PROVIDED INFORMATION:
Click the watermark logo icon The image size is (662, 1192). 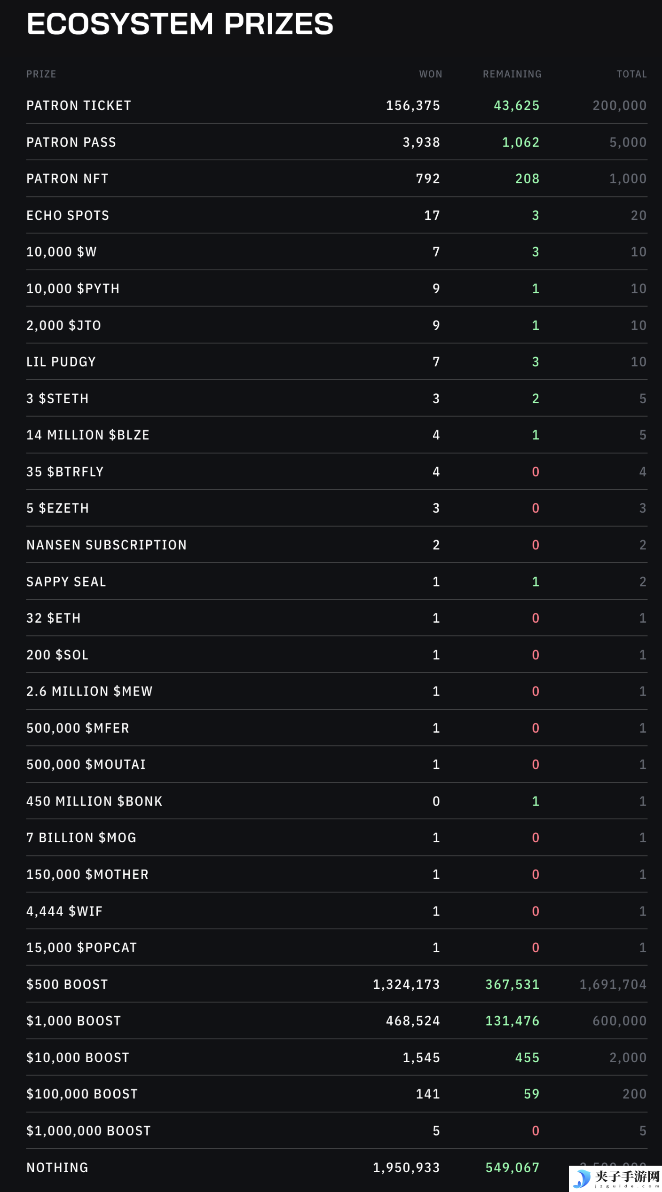pos(582,1178)
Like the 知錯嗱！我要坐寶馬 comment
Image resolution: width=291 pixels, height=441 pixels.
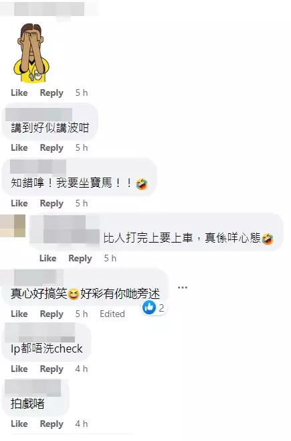coord(19,203)
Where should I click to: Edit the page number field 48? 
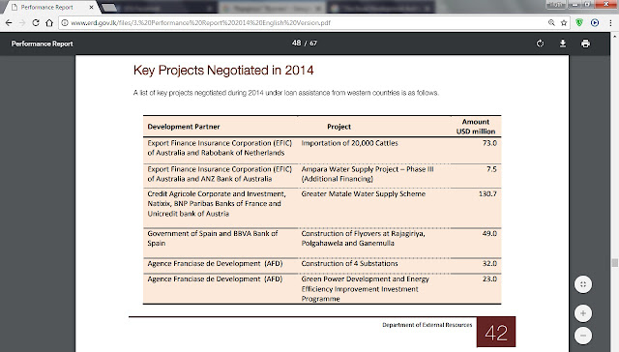point(297,43)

INSTRUCTIONS TO FOLLOW:
Emit the lines of the data above from the one containing "Image resolution: width=291" through its final line, both endpoints included. Pictures do not belong in the output.

REPLY:
Image resolution: width=291 pixels, height=441 pixels.
coord(19,203)
Where should I click to: Edit the page number field 48? 
point(297,43)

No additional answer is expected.